*** THE DATA ***
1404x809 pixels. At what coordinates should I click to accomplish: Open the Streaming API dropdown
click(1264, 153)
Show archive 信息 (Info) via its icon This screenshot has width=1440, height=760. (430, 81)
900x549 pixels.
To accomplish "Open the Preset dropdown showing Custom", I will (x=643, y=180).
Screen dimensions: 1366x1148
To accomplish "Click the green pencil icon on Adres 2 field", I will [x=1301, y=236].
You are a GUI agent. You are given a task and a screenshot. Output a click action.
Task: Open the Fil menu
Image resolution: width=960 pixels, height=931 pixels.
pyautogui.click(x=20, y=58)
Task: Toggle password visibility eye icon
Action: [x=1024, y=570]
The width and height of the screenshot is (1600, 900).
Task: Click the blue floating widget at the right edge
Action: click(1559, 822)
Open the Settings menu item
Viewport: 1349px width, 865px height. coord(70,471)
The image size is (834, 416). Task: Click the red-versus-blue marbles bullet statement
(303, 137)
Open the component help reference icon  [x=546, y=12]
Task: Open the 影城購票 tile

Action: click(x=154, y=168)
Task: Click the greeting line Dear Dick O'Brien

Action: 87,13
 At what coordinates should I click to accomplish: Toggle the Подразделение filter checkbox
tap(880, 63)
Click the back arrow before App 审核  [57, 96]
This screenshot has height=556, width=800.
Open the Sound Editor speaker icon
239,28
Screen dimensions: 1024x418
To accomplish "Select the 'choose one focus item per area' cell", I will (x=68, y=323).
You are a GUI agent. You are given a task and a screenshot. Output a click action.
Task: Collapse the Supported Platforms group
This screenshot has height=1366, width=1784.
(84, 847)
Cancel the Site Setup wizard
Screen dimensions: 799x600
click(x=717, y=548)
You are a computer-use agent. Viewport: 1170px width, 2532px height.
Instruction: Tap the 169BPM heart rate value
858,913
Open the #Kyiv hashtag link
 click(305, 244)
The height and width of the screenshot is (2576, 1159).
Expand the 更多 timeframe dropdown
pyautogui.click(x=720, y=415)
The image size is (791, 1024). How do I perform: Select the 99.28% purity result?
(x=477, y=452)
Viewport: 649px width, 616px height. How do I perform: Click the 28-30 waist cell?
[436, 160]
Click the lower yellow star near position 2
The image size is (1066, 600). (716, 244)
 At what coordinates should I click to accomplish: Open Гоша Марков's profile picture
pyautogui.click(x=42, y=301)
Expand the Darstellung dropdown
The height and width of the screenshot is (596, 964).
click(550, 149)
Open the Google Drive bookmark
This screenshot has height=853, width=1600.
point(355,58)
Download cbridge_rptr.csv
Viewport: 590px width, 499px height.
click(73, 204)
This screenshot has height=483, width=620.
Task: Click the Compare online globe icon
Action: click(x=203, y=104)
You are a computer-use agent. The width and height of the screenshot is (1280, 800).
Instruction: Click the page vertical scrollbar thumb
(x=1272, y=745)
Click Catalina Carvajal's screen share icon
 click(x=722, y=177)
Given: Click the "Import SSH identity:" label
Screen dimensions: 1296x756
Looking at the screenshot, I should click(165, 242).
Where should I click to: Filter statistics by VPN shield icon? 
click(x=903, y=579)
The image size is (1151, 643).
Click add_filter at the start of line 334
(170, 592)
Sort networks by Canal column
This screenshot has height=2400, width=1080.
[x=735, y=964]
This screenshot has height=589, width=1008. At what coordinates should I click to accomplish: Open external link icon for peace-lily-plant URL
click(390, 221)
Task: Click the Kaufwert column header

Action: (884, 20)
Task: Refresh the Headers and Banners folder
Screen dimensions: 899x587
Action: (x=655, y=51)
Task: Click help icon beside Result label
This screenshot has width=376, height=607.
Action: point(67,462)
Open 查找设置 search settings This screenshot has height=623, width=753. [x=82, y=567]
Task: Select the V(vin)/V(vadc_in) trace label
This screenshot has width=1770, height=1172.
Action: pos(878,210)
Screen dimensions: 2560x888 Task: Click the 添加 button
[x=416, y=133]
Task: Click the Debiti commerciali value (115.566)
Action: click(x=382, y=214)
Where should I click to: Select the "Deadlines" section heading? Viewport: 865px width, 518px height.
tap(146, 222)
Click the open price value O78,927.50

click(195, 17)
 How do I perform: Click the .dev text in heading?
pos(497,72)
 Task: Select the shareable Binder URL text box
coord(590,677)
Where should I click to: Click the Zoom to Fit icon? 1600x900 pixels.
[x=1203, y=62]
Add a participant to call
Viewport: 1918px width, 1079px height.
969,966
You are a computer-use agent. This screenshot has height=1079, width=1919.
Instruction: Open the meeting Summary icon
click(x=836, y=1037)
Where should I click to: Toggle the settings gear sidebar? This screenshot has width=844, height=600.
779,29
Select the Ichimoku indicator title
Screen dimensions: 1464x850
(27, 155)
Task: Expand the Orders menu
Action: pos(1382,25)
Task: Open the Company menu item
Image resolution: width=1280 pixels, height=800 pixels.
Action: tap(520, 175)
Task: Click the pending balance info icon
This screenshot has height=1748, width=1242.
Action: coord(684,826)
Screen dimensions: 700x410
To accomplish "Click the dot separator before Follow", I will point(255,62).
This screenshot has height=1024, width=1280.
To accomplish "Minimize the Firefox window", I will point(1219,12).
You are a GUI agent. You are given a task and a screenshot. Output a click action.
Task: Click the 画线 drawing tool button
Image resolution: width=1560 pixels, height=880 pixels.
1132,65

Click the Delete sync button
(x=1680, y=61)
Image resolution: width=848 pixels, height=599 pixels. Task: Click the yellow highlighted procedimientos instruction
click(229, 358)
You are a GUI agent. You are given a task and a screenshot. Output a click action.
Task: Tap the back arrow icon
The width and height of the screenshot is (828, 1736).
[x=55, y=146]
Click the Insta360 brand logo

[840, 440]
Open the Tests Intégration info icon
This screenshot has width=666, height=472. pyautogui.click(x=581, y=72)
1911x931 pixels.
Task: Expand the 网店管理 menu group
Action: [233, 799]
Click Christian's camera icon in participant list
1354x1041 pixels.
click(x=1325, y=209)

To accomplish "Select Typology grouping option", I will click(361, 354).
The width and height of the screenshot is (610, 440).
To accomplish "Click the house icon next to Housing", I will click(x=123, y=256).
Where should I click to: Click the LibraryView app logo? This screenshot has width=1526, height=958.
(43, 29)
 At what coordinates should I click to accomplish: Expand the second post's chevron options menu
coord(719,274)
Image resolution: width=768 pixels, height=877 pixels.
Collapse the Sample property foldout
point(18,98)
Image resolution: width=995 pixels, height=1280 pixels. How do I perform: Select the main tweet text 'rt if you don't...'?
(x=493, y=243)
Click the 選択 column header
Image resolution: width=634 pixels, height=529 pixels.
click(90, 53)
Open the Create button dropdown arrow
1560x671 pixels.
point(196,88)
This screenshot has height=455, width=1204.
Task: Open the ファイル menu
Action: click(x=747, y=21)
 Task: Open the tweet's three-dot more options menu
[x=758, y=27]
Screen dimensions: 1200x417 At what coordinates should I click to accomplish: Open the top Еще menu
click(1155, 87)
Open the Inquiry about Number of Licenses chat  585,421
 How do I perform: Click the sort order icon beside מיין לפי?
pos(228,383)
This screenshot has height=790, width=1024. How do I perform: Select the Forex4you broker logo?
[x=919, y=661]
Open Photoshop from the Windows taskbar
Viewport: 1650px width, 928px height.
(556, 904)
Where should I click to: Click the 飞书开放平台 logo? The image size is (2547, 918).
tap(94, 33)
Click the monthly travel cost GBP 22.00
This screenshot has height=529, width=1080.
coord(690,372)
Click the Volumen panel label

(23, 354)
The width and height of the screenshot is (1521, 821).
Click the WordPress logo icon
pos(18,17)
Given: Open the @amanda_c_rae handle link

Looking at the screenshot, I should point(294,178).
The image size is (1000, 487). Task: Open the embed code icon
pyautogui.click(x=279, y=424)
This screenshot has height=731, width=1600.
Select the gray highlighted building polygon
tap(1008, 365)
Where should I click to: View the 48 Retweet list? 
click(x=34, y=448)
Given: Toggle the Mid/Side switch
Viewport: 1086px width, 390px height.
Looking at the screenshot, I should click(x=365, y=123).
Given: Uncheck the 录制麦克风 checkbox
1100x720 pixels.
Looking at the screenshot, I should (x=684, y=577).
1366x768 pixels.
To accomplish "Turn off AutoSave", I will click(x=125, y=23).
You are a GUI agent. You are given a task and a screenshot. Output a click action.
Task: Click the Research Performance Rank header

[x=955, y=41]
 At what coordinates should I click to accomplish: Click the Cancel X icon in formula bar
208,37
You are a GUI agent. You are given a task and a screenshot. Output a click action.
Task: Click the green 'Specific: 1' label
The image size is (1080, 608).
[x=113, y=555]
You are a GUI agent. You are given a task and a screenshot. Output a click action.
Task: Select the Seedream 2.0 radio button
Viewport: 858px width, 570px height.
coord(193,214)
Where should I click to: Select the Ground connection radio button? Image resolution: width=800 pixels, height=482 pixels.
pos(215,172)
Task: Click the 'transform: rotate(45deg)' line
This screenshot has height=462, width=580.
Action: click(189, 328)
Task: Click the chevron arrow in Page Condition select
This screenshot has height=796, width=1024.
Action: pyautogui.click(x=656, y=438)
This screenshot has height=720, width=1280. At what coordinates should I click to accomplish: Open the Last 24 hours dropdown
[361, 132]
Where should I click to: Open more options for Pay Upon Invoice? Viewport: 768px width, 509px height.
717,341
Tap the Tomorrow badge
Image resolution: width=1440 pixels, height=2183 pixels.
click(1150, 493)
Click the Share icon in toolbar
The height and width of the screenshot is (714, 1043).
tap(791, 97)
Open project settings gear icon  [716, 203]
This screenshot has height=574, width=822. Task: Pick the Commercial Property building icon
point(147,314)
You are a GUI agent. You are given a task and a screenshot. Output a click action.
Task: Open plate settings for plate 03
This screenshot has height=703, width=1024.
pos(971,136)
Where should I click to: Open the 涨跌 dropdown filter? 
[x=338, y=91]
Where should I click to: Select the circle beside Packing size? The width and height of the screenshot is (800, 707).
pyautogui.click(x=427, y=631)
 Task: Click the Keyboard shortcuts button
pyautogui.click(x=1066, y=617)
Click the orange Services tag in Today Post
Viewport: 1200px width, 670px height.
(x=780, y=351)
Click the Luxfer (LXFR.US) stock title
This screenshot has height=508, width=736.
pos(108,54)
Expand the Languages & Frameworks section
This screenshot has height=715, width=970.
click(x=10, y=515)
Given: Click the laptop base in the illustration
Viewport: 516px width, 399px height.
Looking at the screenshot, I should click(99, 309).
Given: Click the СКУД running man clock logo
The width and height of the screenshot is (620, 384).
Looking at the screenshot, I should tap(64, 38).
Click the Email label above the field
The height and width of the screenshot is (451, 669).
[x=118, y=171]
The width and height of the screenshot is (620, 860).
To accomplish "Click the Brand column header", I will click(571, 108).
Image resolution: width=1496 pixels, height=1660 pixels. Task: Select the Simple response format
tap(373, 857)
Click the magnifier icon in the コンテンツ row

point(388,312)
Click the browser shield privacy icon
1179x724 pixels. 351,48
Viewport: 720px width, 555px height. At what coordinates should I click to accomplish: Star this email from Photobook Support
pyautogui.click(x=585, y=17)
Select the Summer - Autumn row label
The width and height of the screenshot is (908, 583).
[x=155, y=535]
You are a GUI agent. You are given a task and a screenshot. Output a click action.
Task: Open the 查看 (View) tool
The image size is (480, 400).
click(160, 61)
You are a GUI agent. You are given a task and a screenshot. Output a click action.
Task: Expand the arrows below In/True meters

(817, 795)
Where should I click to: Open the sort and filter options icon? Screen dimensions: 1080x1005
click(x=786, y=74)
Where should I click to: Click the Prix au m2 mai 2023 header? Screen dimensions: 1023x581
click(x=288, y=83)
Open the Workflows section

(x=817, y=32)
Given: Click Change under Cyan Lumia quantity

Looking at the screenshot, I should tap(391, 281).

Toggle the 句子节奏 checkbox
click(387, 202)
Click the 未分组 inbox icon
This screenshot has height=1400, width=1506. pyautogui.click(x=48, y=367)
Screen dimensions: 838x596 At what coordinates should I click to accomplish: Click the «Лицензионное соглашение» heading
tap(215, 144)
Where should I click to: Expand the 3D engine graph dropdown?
*** End of THE DATA ***
● **YOUR OBJECTIVE**
Work out the number of lines in this listing that include the word "computer". Reply with that number only.

● **ANSWER SPACE**
3